Todo ello y mucho más acaba confluyendo, sí, en la personalidad de Rudd, que no en vano bautizó en su día como The United Nations a su más ilustre banda de acompañamiento y que ahora, a la altura de su décimo álbum de estudio, aún precisa de sus buenos 70 minutos de nueva música para dar cabida a todos impulsos sonoros. El pálpito jamaicano, de hecho, volverá a aflorar en Magic, pero si algo aúna a todos los xavieres es su comunicación con el entorno natural –simbolizado con su irrenunciable costumbre de actuar descalzo: no existe mejor toma de tierra– y el desarrollo de un discurso esperanzado y compasivo. El más valiente, y hasta casi suicida, de los idearios posibles en un mundo como el que ahora mismo nos ocupa.

 

Hay algo de buenismo, si se quiere, en la figura de esta suerte de Jack Johnson de las antípodas: los dos surferos se conocen, han compartido estudio y escenario y profesan admiración recíproca, inevitablemente. Pero más allá de la comunión con los vientos o los pájaros, muy presente en diversos momentos del discurso, lo mejor de Jan juc moon son las piezas dominadas por la guitarra acústica de Rudd, que deparan momentos de complicidad, ternura y verdadera emoción.
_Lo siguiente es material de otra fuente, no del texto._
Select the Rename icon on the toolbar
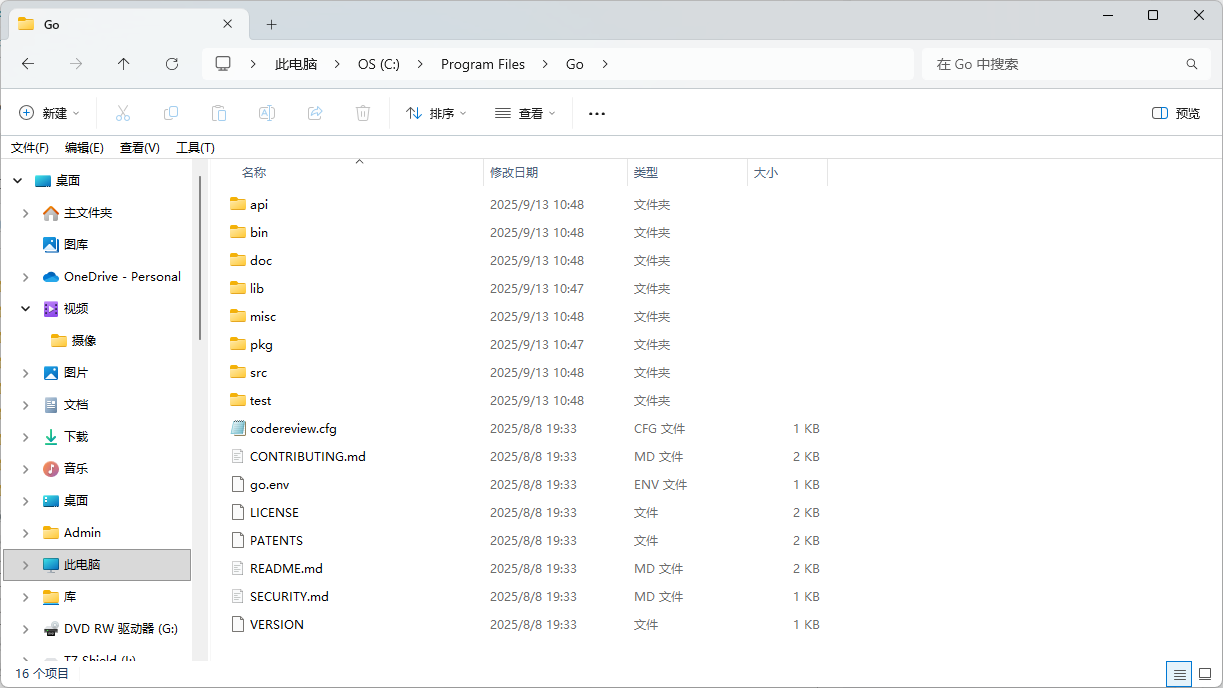coord(267,113)
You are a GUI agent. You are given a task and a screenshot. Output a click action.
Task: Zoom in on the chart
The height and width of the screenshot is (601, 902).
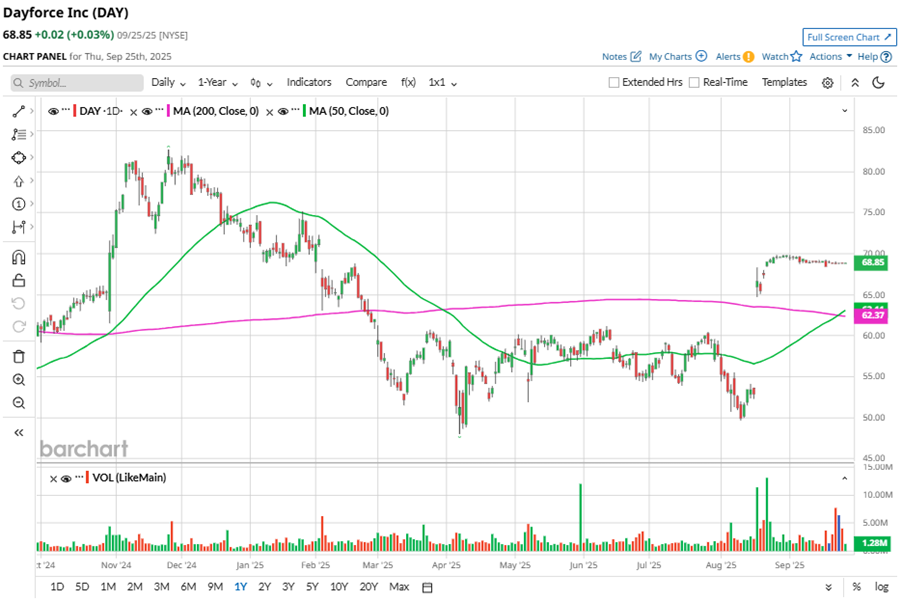(18, 380)
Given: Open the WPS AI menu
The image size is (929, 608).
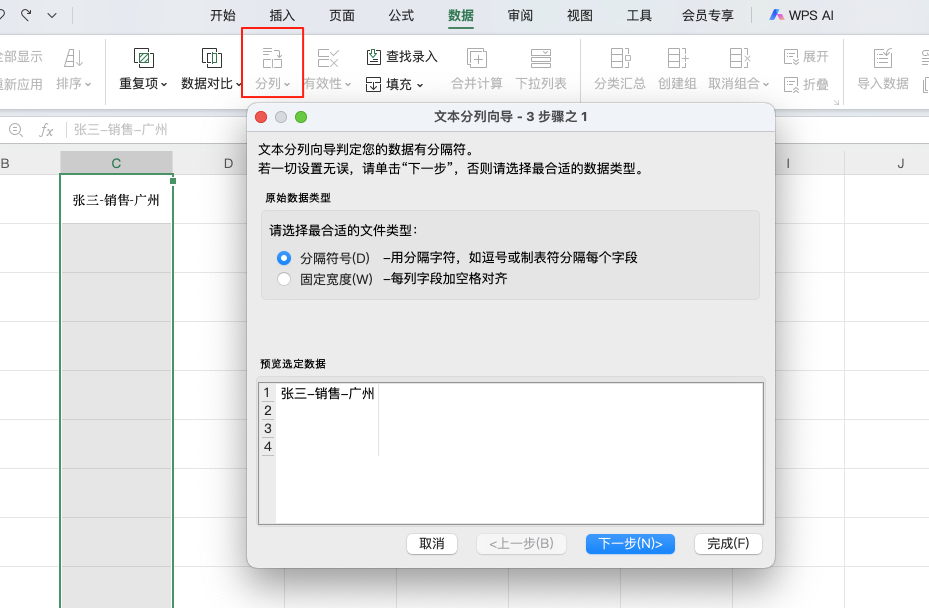Looking at the screenshot, I should [805, 15].
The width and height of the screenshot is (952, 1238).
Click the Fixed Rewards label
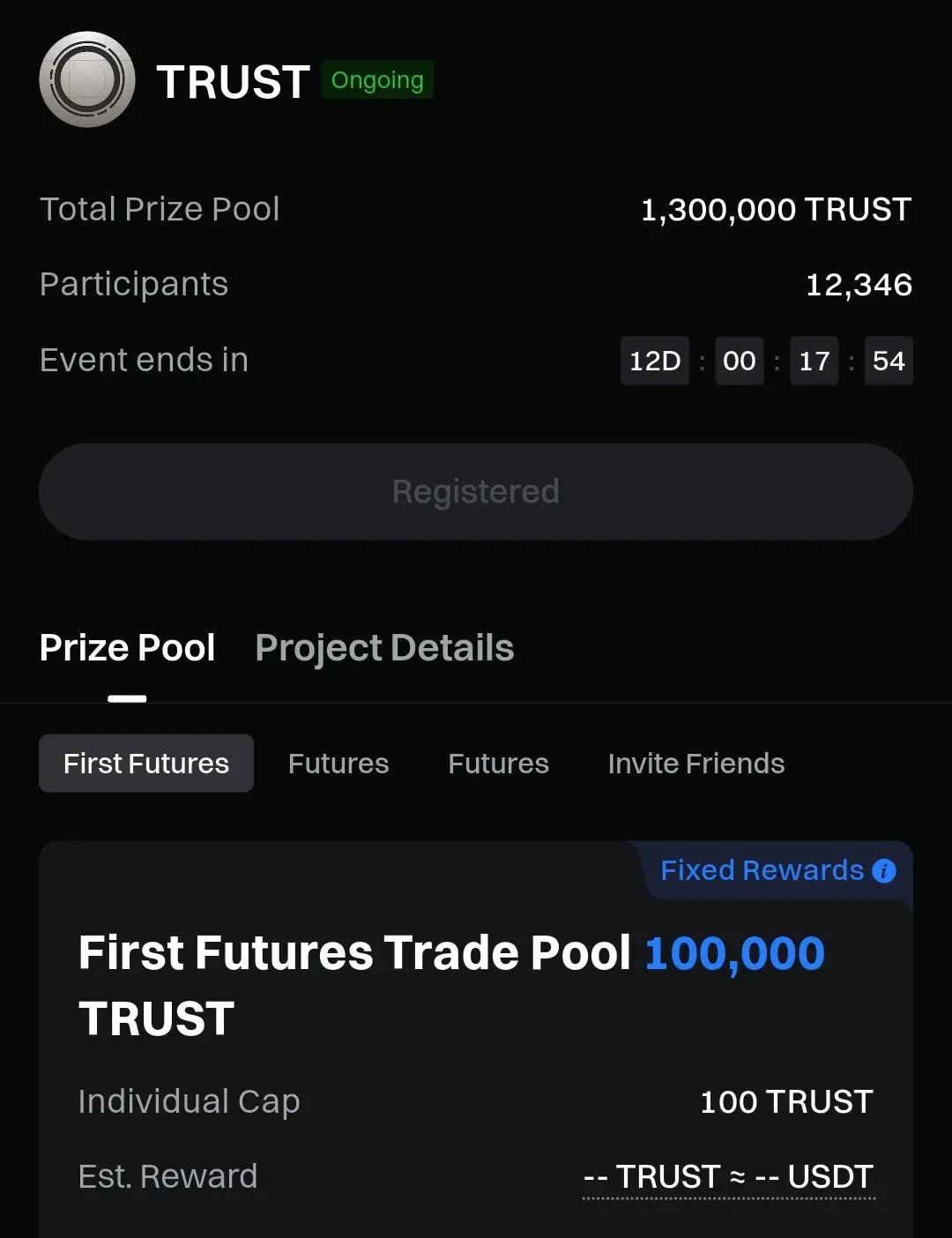tap(762, 871)
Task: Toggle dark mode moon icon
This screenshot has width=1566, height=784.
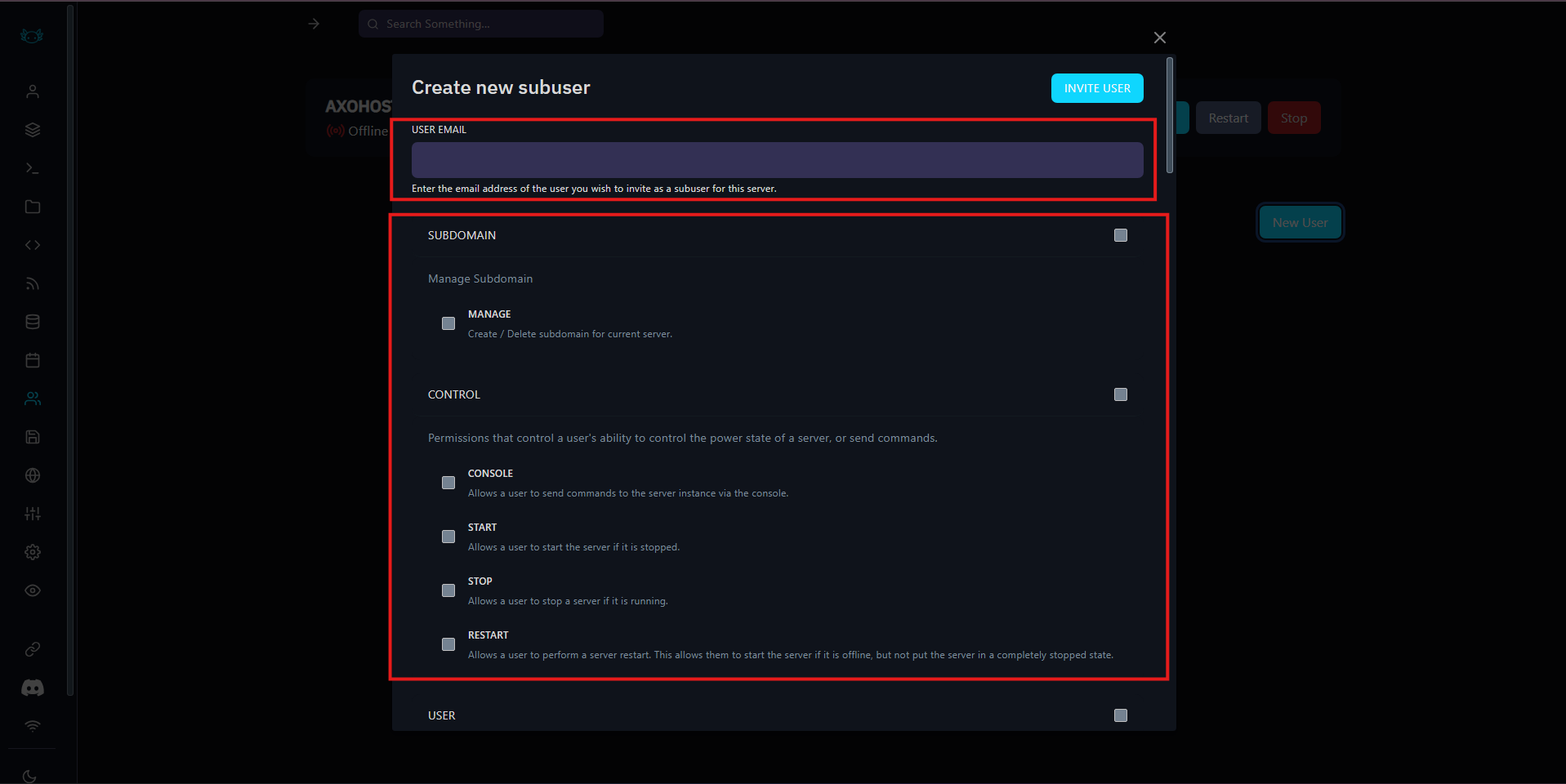Action: tap(30, 776)
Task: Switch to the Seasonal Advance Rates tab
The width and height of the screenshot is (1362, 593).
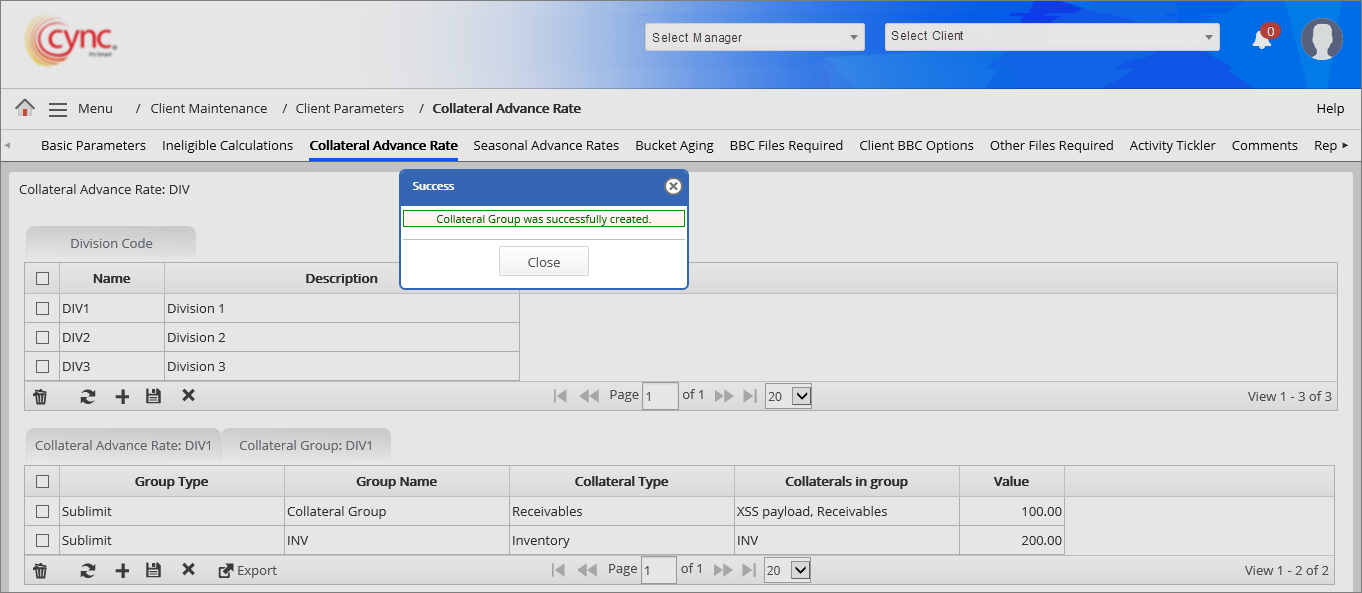Action: tap(546, 145)
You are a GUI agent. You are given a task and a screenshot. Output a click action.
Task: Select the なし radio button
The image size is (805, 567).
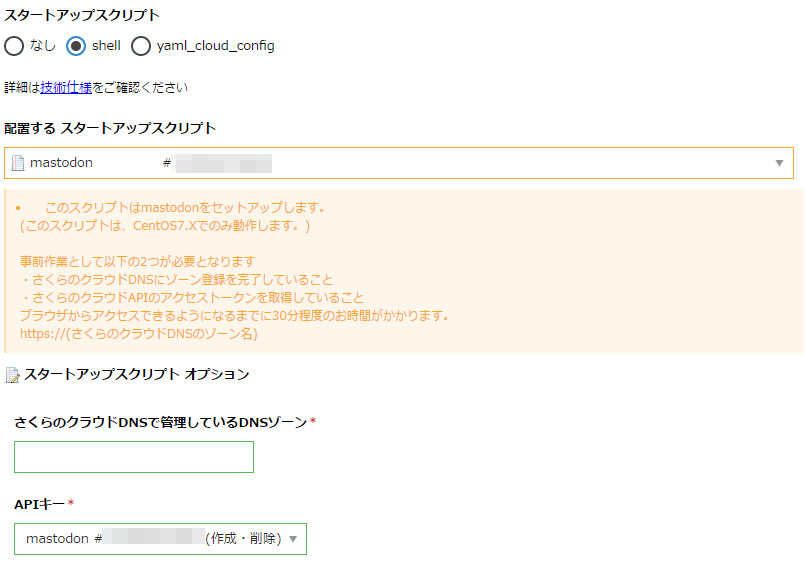click(x=14, y=46)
A veces muy desnuda y entrañable, como en la sentida Angel at war. En otras ocasiones más elaborada, como en dos de los cortes que acabarán trascendiendo años y más años a estas palabras, los adictivos y quintaesenciales Stoney creek y We deserve to dream.

 

Nos merecemos el derecho a soñar, sí. Ya se ve la actitud de nuestro creador multiinstrumentista, este amigo del mar como elemento de interactuación entre los pueblos que recela en The calling de esa “excesiva tecnología” que monitoriza a diario cada paso que damos. Rudd aúna sangre aborigen, escocesa e irlandesa en su árbol genealógico, y todo ello acaba reflejándose en una obra que en ocasiones recuerda al pop-folk bondadoso de Passenger –Mike Rosenberg, ese británico forjado en Australia como músico callejero– y que en los mejores momentos se asoma por el parnaso de todo un Glen Hansard. Sobre todo a lo largo de los 10 minutos de la monumental Dawn to dusk, epopeya sobre el suicidio juvenil, canción de menos a más que va creciendo en intensidad y desemboca en una parte coral que se escucha como una oración.

 

Jan… es un trabajo extenso porque su artífice tenía mucho que contar. Felicitémonos por ello en lugar de apurarnos una vez más por nuestra endémica falta de tiempo.